Neyse ki, VPN’ler meta verilerinizi gizlemede rol oynayabilir. Bir VPN kullandığınızda, IP adresinizi ve VPN sunucusunun IP adresinin arkasındaki konumunuzu etkili bir şekilde gizlersiniz. IP adreslerinin çok fazla yumruk attığını unutmayın – konumunuzu (değişen doğruluk derecelerine göre) ve İnternet servis sağlayıcınızı etkileşimde bulunduğunuz herhangi bir web sitesine veya hizmete gösterebilirler.

En olası senaryo hükümetler ve diğer üçüncü tarafların meta verilerimizi gelişigüzel olarak toplamaya devam etmeleri. Sonuçta, bilgi güçtür ve Binney’nin yukarıdaki alıntıda belirttiği gibi, bu tür bilgiler size karşı kullanılabilir.

Meta verilerimin gelecekte bana karşı nasıl kullanılabileceğini hayal etmek istemiyorum. Örneğin, sağlık sigortası şirketleri geçmiş google aramalarıma erişebildiyse ve eski arama sorgularına dayanarak beni kapsamı reddedebilirse ne olur? E-ticaret siteleri, Wall Street Journal’ın raporlarında yer alan bu makalede olduğu gibi, IP adreslerini kullanarak hesaplanan ZIP kodlarına bağlı olarak malları zaten satıyor.
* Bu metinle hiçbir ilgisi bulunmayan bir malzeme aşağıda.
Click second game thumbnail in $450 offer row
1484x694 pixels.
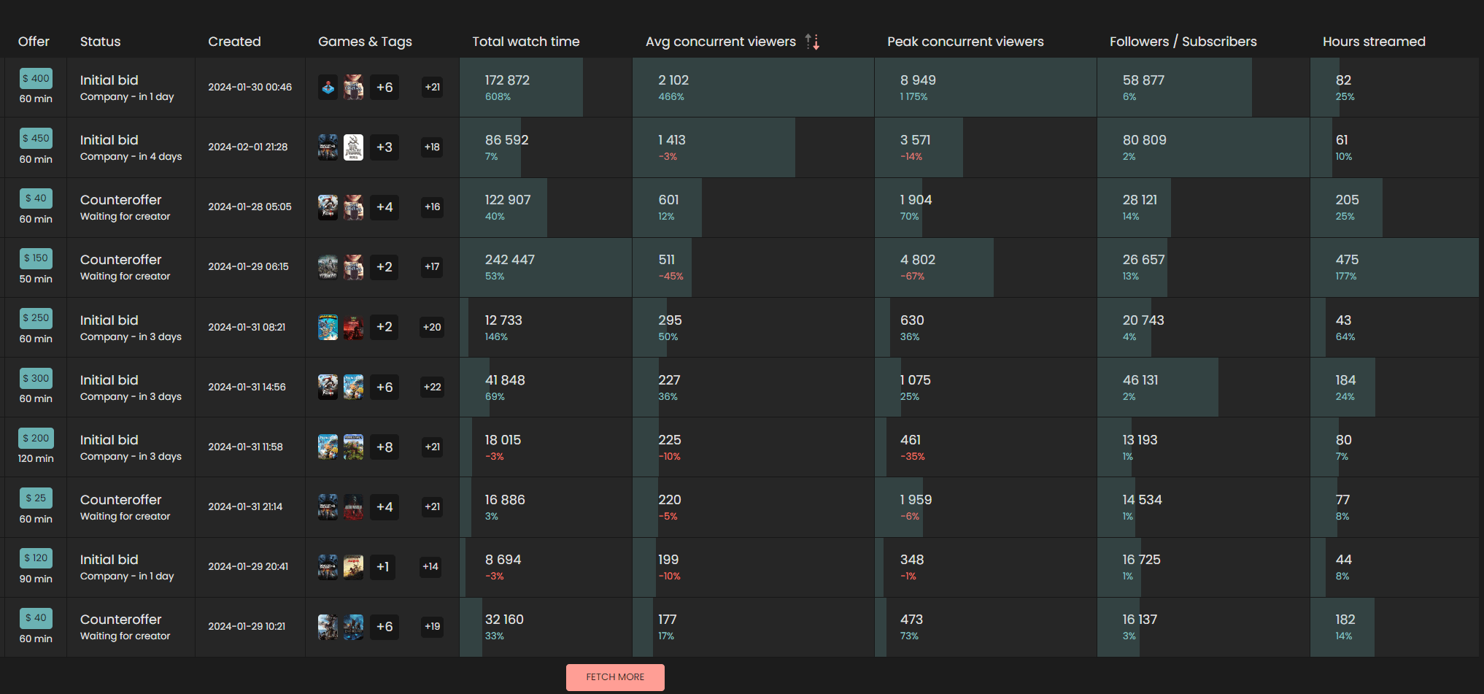pyautogui.click(x=353, y=147)
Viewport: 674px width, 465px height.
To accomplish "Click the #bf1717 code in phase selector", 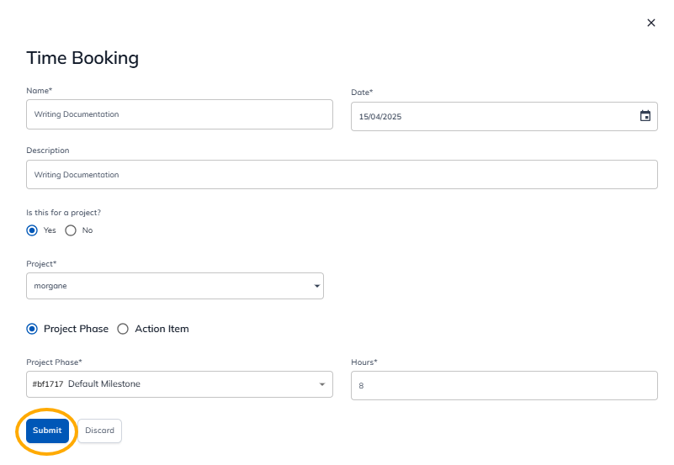I will click(x=48, y=384).
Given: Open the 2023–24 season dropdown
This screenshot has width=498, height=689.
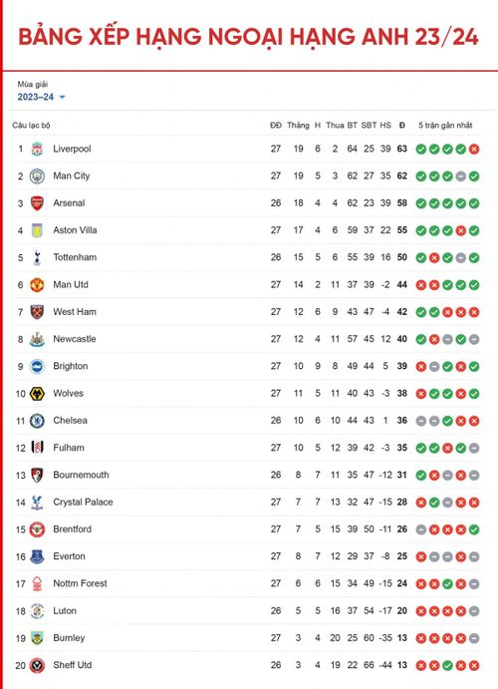Looking at the screenshot, I should coord(41,97).
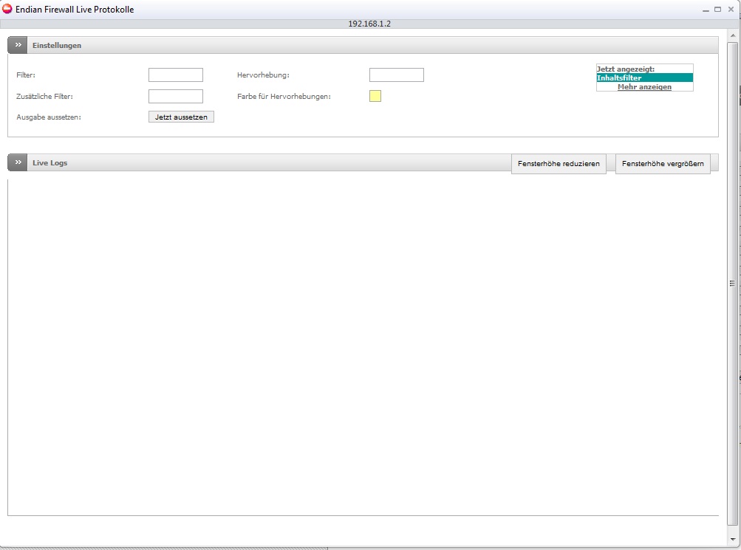Minimize the Live Protokolle window
The height and width of the screenshot is (550, 741).
(x=704, y=10)
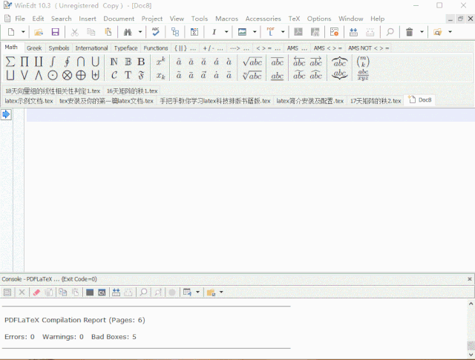Click the Save document icon
Image resolution: width=475 pixels, height=360 pixels.
[x=55, y=32]
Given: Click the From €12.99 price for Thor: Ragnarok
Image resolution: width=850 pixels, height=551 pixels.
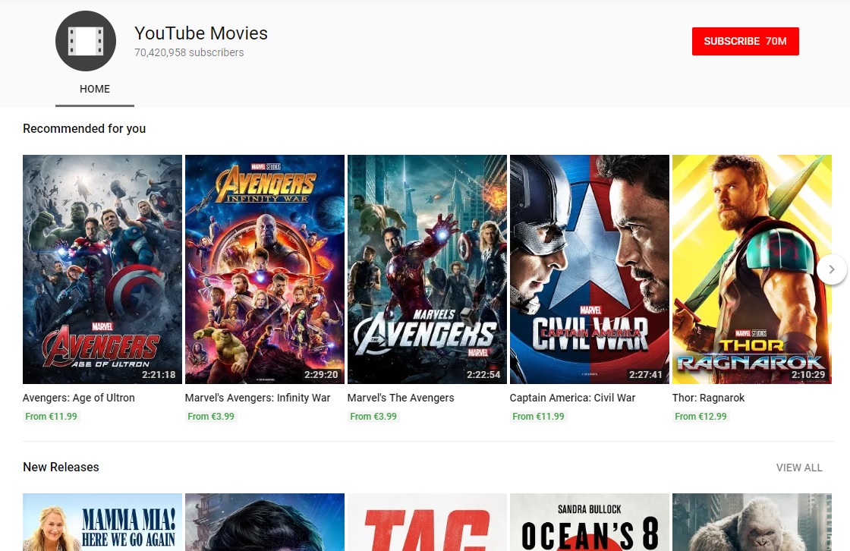Looking at the screenshot, I should [700, 416].
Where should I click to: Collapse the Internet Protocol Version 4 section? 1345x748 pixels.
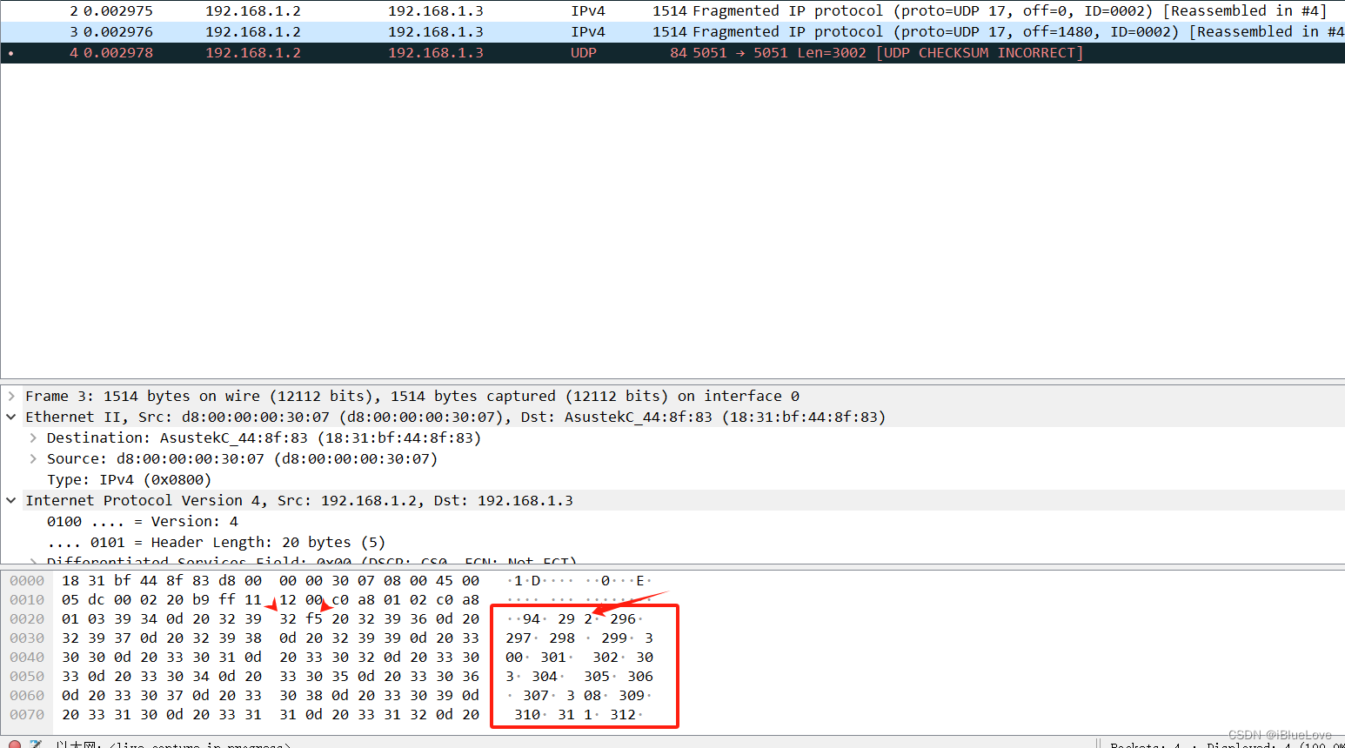pos(11,500)
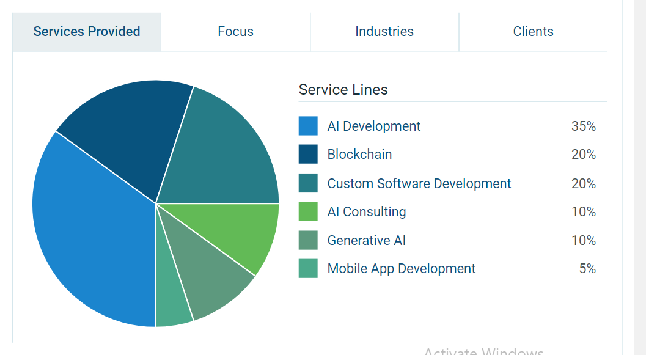Select the AI Development legend label
The height and width of the screenshot is (355, 646).
[x=373, y=126]
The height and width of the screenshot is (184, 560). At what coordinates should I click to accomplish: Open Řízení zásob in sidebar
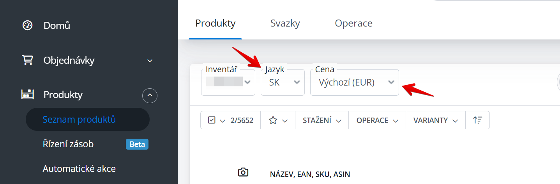68,144
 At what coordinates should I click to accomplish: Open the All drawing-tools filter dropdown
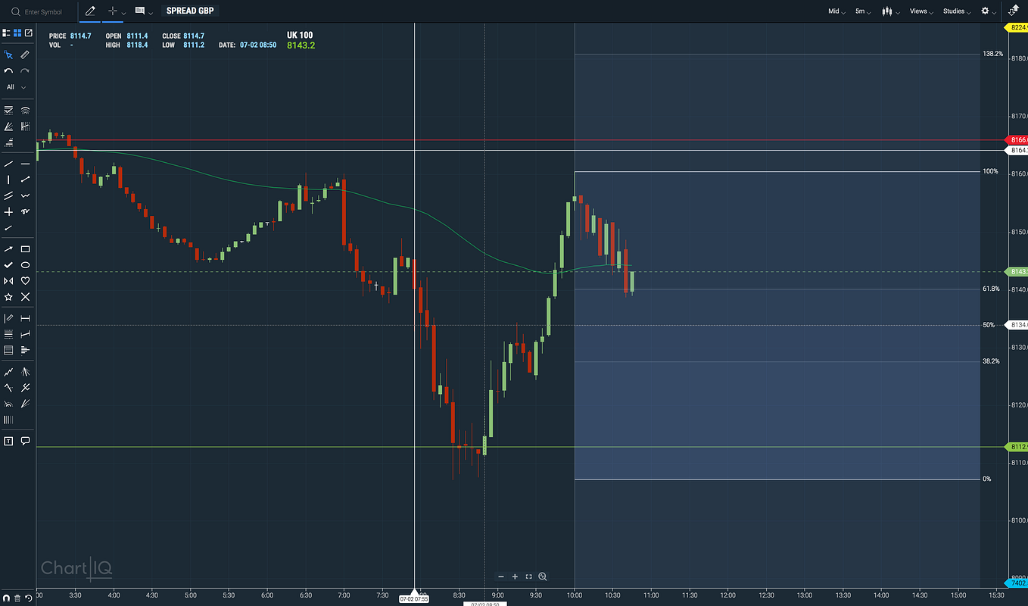(x=14, y=87)
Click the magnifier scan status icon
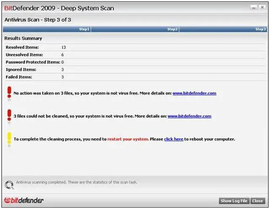Screen dimensions: 270x208 click(9, 184)
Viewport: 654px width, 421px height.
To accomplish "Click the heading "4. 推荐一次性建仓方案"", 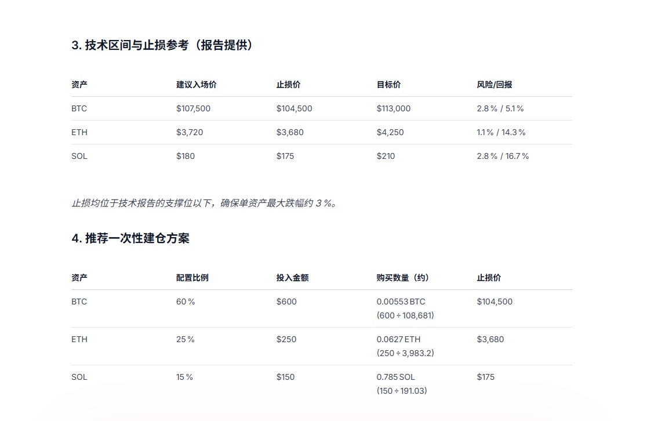I will 130,238.
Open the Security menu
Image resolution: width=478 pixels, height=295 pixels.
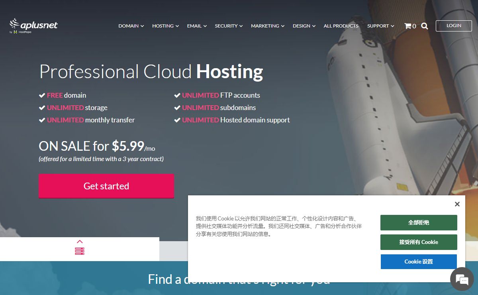[x=229, y=26]
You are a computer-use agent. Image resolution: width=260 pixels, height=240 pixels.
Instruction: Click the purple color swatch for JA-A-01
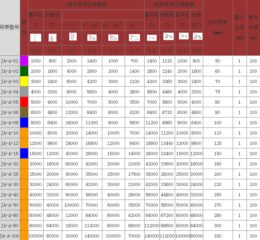(x=24, y=61)
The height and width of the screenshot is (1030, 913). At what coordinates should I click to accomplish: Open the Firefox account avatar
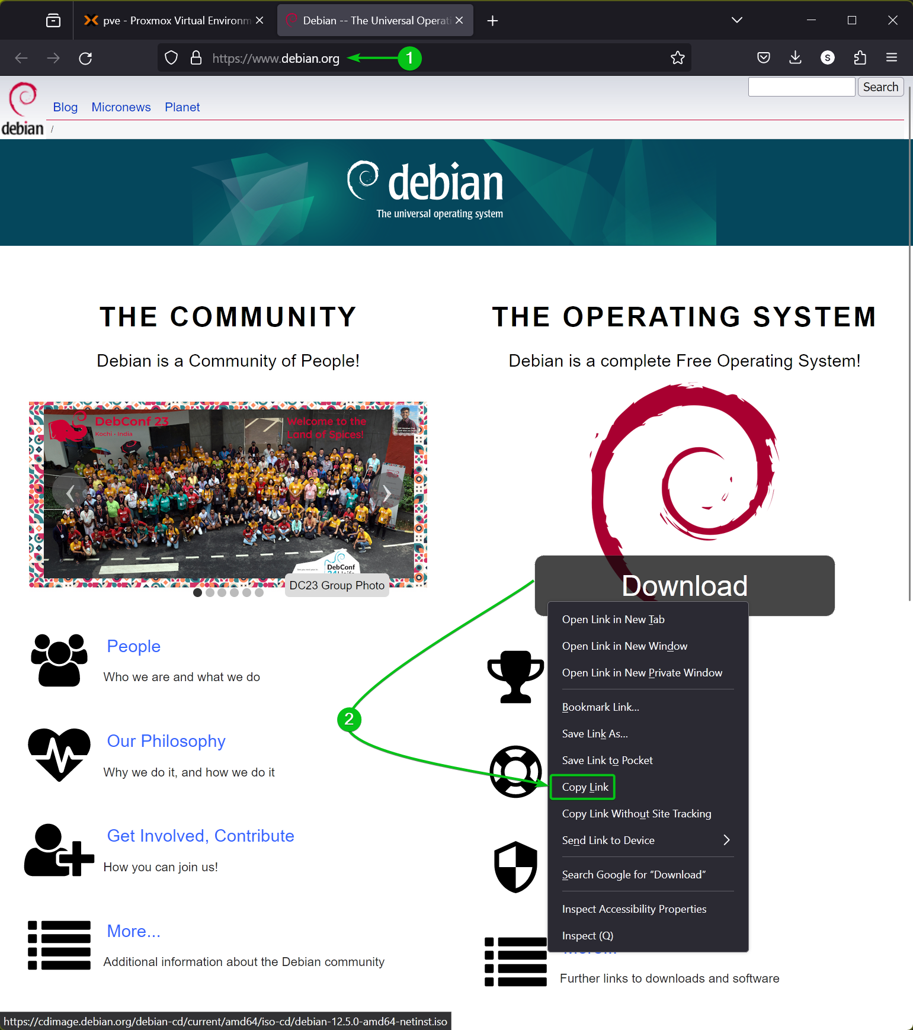pos(827,57)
Kişi başı geliri daha yüksek bir posta kodunda yaşıyorsam ne olur? Bunun için cezalandırılmalı mıyım?

Nihayetinde, meta veriler yadsınamaz bir yaşam gerçeğidir ve gücü kesinlikle hepimizin bilmemiz gereken bir şeydir. Bir web sitesini her ziyaret ettiğimizde veya bir e-posta veya kısa mesaj gönderdiğimizde dijital bir iz bırakıyoruz. Immersion gibi araçların e-posta meta verilerinizle anlatıldığı gibi hayatınızın etkileşimli görselleştirmelerini nasıl yapabileceğini görmek eğlenceli ve ilginç olsa da, yanlış ellerde bize karşı kullanılabilme potansiyeline sahiptir. Ve bu unutmamamız gereken bir şey.